As shown in FIGS. 3 and 4, -30 to 100
In the case where the temperature correction is not performed at the temperature of ° C., the fluctuation of about 20% FS (20% of full scale) due to the temperature change can be improved to about 1.5% FS in the present embodiment. .

FIG. 5 is a circuit diagram showing a differential amplifier circuit at an input section of an operational amplifier in an amplification compensation circuit of a semiconductor pressure sensor according to a second embodiment of the present invention.

In this embodiment, an operational amplifier having no active load circuit is used. That is, the emitters of the input transistors Q ₂₁ and Q ₂₂ are connected to the current source I
And collector load resistors R _C1 and R _C are connected between the collectors of the transistors Q ₂₁ and Q ₂₂ and the power supply V _CC.
C2 is interposed.

In this embodiment, the collector currents of the input transistors Q ₂₁ and Q ₂₂ are changed by appropriately adjusting the values of the collector load resistances R _C1 and R _C2 of the input transistors of the differential amplifier circuit. the base of the transistor Q _21, Q ₂₂ - changing the emitter voltage. Thus, the temperature dependence of the offset voltage according to the temperature characteristic of the output of the sensor element can be generated, and the same effect as in the first embodiment can be obtained.

[0048]

As described above, in the present invention,
Since the temperature compensation of the semiconductor pressure sensor element is performed by the operational amplifier that amplifies the output from this sensor element, the temperature compensation of the zero point of the sensor element is possible without using a high resistance that is difficult to form as a thin film resistor.

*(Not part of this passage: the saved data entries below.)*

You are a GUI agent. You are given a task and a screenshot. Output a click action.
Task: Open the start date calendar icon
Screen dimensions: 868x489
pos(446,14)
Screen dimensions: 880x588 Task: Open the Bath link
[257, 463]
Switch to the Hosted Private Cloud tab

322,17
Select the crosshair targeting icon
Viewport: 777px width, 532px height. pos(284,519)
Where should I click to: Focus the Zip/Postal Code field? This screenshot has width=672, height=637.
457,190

It is. Therefore, the present invention is extremely useful for practical use of an integrated pressure sensor.

[Brief description of the drawings]

FIG. 1 is a circuit diagram showing an operational amplifier in an amplification compensation circuit of a semiconductor pressure sensor according to a first embodiment of the present invention.

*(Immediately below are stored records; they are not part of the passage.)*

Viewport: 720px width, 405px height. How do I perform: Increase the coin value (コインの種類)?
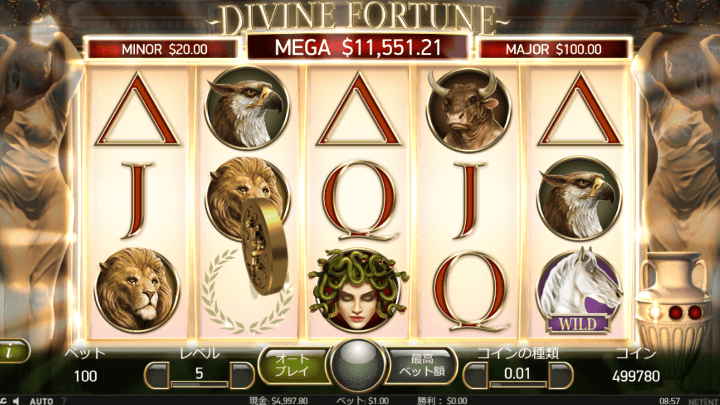click(560, 375)
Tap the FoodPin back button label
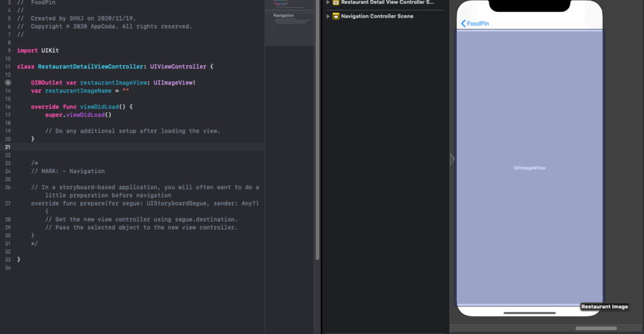Viewport: 644px width, 334px height. [478, 23]
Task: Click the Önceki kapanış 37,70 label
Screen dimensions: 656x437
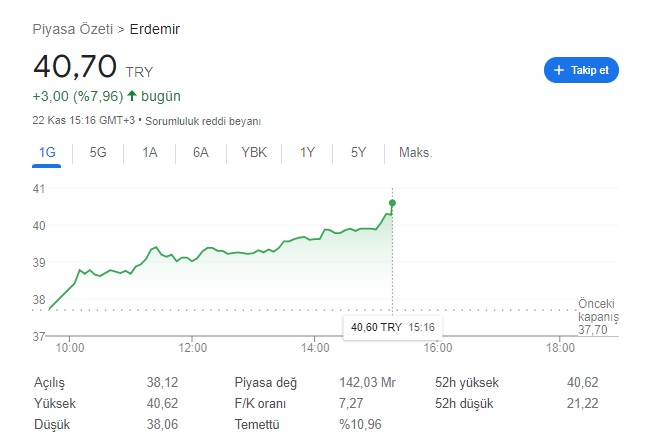Action: point(598,317)
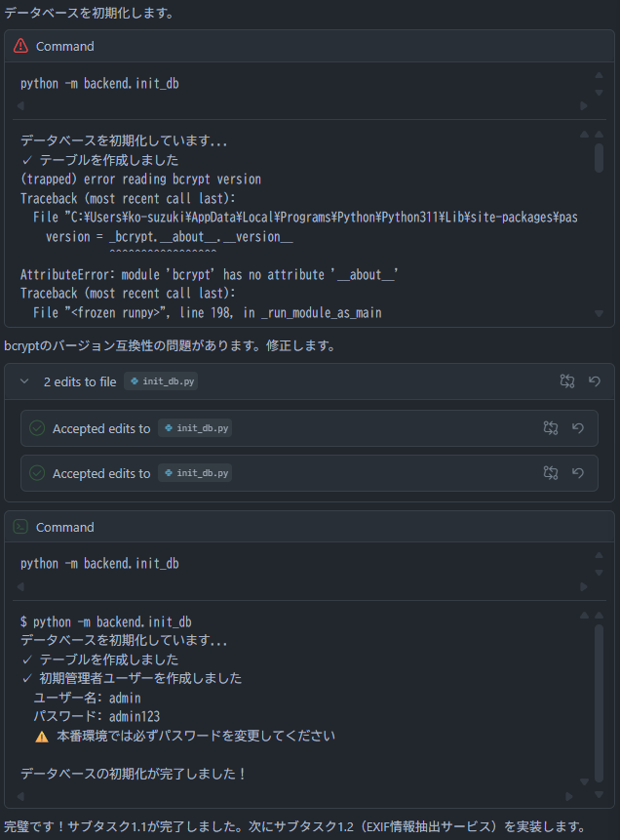
Task: Collapse the "2 edits to file" section
Action: (x=24, y=381)
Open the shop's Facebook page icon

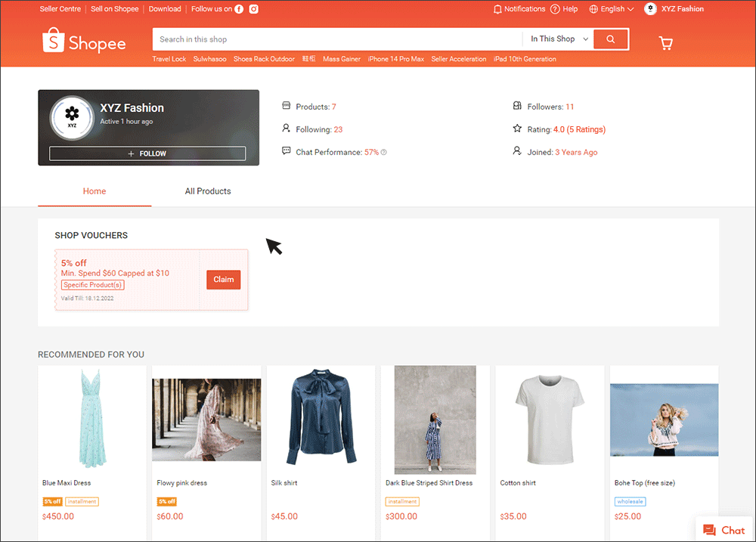tap(239, 9)
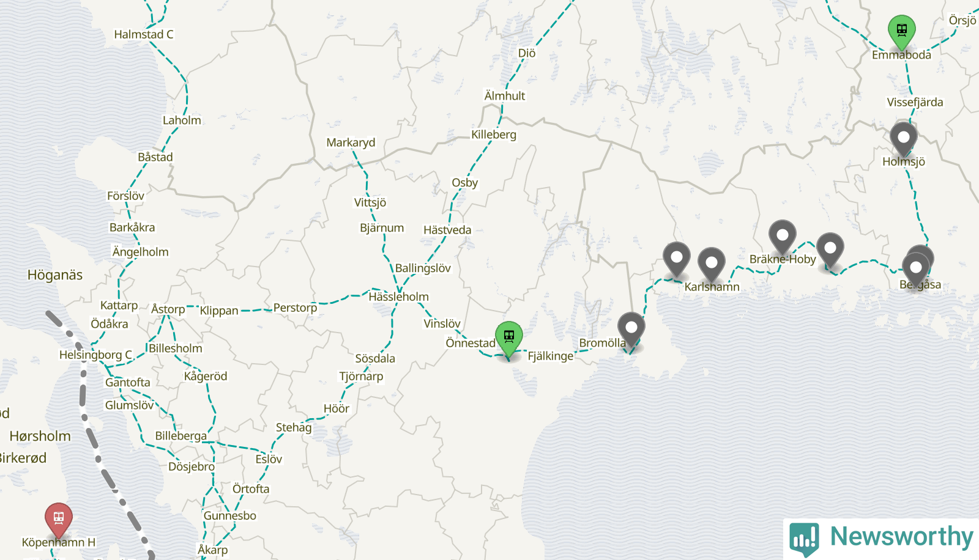
Task: Click the Hässleholm station label
Action: [399, 297]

FIG. 2 is a circuit diagram showing a conventional operational amplifier for amplifying the output of a semiconductor pressure sensor element.

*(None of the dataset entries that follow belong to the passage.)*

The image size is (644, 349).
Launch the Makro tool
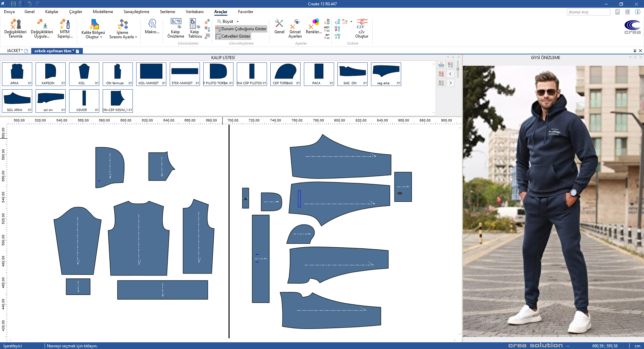[x=152, y=27]
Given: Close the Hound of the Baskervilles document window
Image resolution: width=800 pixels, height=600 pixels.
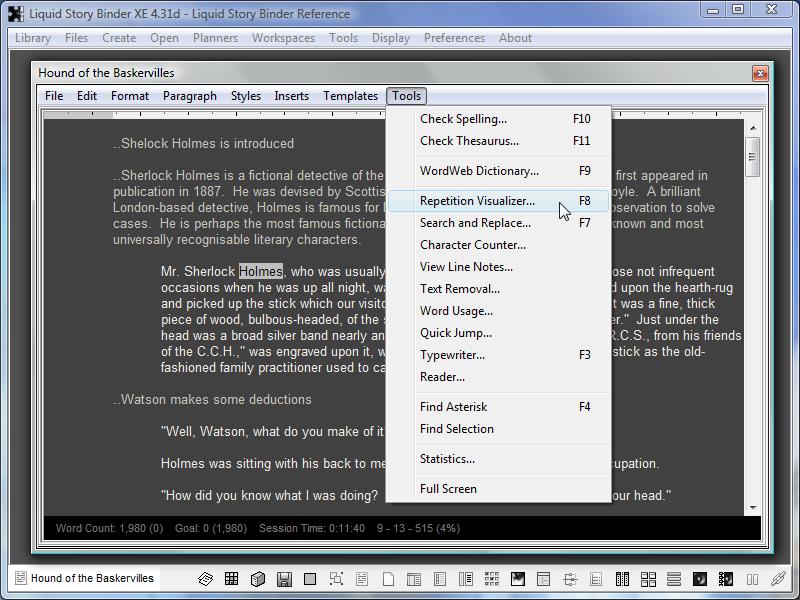Looking at the screenshot, I should pyautogui.click(x=759, y=73).

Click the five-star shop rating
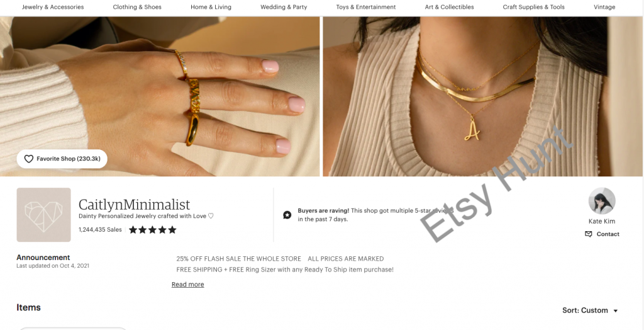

FIG. 3 is a graph showing a change in output with temperature when temperature compensation is performed according to an embodiment of the present invention.

FIG. 4 is a graph showing changes in output with temperature when temperature compensation is not performed.

FIG. 5 is a circuit diagram showing an operational amplifier in an amplification compensation circuit of a semiconductor pressure sensor according to a second embodiment of the present invention.

FIG. 6 is a circuit diagram showing a sensitivity and zero point compensation method of a conventional semiconductor pressure sensor.

FIG. 7 is a circuit diagram showing an amplification compensation circuit of a conventional semiconductor pressure sensor.

[Explanation of symbols]

 1, 2, input terminal 3, 4, 7, 8: output terminal 5; semiconductor pressure sensor Ra, Rb, Rc, Rd; pressure-sensitive gauge resistance AMP1 to AMP3; operational amplifier

 ──────────────────────────────────────────────────続 き Continuation of the front page (56) References JP-A-3-51733 (JP, A) JP-A-59-217375 (JP, A) JP-A-63-263773 (JP, A) JP-A-59-217773 168331 (JP, A)

Claims (1)

(57) [Claims] An operational amplifier for amplifying a signal output from a semiconductor pressure sensor element, wherein a temperature characteristic of an offset voltage of the operational amplifier is set according to a temperature characteristic of the sensor element. The amplification compensation circuit of the semiconductor pressure sensor is set by adjusting the collector current of the input transistor of the differential amplifier circuit and changing the base-emitter voltage of the transistor.